5. The device for automatically drilling Z-direction samples of the flange body by using the new energy wind power generation intelligence according to the claim 1 is characterized in that the bracket (50) is of a 冂 -shaped structure, the middle part of the bracket (50) is vertically provided with the track frame (51), and the other side of the bracket (50) is provided with the inclined support frame (52); a cooling liquid nozzle (11) for cooling a drilled hole is arranged above a drill bit of the drilling machine (10), and the cooling liquid nozzle (11) is connected with a water tank arranged above the drilling machine (10) through a pipeline; slag collecting ports (12) for collecting punching chips are formed below two sides of the bearing mechanism (20).

6. The device for automatically drilling the Z-direction sample of the flange body by using the new energy wind power generation intelligent machine according to claim 4, wherein the control system is a control terminal which is provided with a data receiving and processing function and sends a regulation and control instruction to the operation of the drilling machine (10), the bearing mechanism (20) and the rotating mechanism (30), the control system comprises a regulation and control module, an acquisition operation module, a rotation angle control module, an early warning monitoring module and a correction module, and the acquisition operation module is used for receiving and operating the acquisition data of the first pressure sensor (27) and the second pressure sensor (36) and reading the information data of the RFID electronic tag card (37) by a scanner; the rotation angle control module is arranged in the controller of the rotating head (31) and is used for controlling the rotation angle of the rotating head (31); the early warning and monitoring modules are arranged on two sides of the bearing mechanism (20), are provided with vertical upward laser probes, and monitor whether the flange (60) is inclined or not through vertical laser vertical lines emitted by the laser probes; the correction module is connected with the regulation and control module and the acquisition operation module in a data transmission way, and corrects the rotation parameters of the rotation angle control module according to the operation result of the acquisition operation module; the control module is embedded with a control model for controlling the operation of each mechanism, the control model is built and trained based on a deep neural network learning algorithm, data acquired by a first pressure sensor (27), a second pressure sensor (36) and a scanner and input drilling data, and the control module automatically sends control instructions for fixing and drilling the flange (60) to the drilling machine (10), the bearing mechanism (20) and the rotating mechanism (30) according to the drilling data including the diameter length of the flange (60), the radial thickness of the flange (60) and the drilling quantity in the input control system.

7. The device for automatically drilling the Z-direction sample of the flange body by using the new energy wind power generation intelligent machine according to claim 1, wherein a mechanical gripper (40) is further arranged on the track frame (51), the mechanical gripper (40) is located above the rotating mechanism (30), the mechanical gripper (40) comprises a second lifter (41), a hydraulic telescopic rod (42) and a gripper (43), the second lifter (41) moves up and down along the track frame (51), the hydraulic telescopic rod (42) is arranged on one side of the second lifter (41), and one end of the hydraulic telescopic rod (42) is provided with the gripper (43) for gripping the flange (60).

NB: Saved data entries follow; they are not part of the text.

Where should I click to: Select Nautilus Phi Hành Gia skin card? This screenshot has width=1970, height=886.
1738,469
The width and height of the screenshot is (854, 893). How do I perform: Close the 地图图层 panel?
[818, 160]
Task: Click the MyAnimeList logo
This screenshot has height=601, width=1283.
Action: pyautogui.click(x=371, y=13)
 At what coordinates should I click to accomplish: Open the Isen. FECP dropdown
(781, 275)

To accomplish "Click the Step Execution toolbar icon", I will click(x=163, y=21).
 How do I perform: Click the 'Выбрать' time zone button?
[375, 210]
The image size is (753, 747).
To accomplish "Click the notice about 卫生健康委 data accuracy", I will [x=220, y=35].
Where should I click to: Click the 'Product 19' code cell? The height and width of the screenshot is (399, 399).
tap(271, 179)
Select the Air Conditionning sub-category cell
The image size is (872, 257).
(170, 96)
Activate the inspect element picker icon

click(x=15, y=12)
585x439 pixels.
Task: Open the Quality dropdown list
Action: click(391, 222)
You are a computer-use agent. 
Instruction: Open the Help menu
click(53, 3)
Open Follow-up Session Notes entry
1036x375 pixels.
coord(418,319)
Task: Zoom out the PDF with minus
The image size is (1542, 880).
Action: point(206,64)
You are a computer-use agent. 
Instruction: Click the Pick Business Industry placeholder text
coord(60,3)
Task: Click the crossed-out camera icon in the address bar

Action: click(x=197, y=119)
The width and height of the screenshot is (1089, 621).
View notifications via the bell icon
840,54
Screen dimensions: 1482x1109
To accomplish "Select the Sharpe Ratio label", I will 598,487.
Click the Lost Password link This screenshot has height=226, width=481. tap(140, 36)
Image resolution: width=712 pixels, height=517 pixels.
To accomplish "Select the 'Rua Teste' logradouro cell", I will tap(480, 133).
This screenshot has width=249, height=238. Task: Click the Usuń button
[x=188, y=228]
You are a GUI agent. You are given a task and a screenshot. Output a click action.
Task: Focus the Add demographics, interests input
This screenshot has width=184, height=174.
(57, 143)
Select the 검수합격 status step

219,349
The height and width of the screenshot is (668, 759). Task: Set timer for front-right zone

8. The application method of the new energy wind power generation intelligent automatic drilling flange body Z-direction sample device according to claims 1-7 is characterized by comprising the following steps:

S101, lifting a flange (60) to be punched to the upper part of a supporting mechanism (20) by using lifting equipment, after the flange (60) is placed in a roller (21) and a constraint groove (22) on the supporting mechanism (20), starting a mechanical gripper (40) by a control system, moving a second lifter (41) to the vertical highest position of the flange (60) along a track frame (51), driving a gripper (43) to extend to the upper end of the flange (60) by using a hydraulic telescopic rod (42), and separating the lifting equipment from the flange (60) after the upper end of the flange (60) is gripped by using the gripper (43);

S102, a control system controls a constraint plate (23) to approach a flange (60), a rolling rod (24) is abutted against the side wall of the flange (60), a first lifter (34) of a rotating mechanism (30) moves along a rail frame (51), when reaching the height of the center of the flange (60), a telescopic arm (35) stretches to one side of the flange (60) until a rotating head (31) reaches the center of the flange (60), a hydraulic rod (32) drives a contact block (33) to stretch to the inner wall of the flange (60), and when a second pressure sensor (36) detects a pressure value set by the control system, the hydraulic rod (32) stops stretching;

S103, converting the mechanical gripper (40) from a gripping state of the flange (60) to a loosening state, wherein the grippers (43) of the mechanical gripper (40) are still positioned at two sides of the top end of the flange (60) and are kept within a range of two centimeters to five centimeters with two side surfaces of the flange (60), and starting the stop mechanism (25) to stop the stop mechanism (25) when the first pressure sensor (27) on the stop block (26) detects pressure;

S104, starting the drilling machine (10) to drill the flange (60) according to drilling data input by the control system, after one drilling is completed, starting the stop mechanism (25) again, enabling the stop block (26) to be separated from contact with the flange (60), controlling the rotating head (31) to rotate according to the drilling data requirement by the control system, stopping rotating the rotating head (31) when driving the flange (60) to rotate to the next drilling position, starting the stop mechanism (25), enabling the stop block (26) to be in contact with the surface of the flange (60) again, enabling the drilling machine (10) to drill the next hole position on the flange (60), repeating the above steps until the whole drilling operation of the flange (60) is completed, and hoisting the flange (60) which is drilled by the drilling hole to a storage area by using hoisting equipment.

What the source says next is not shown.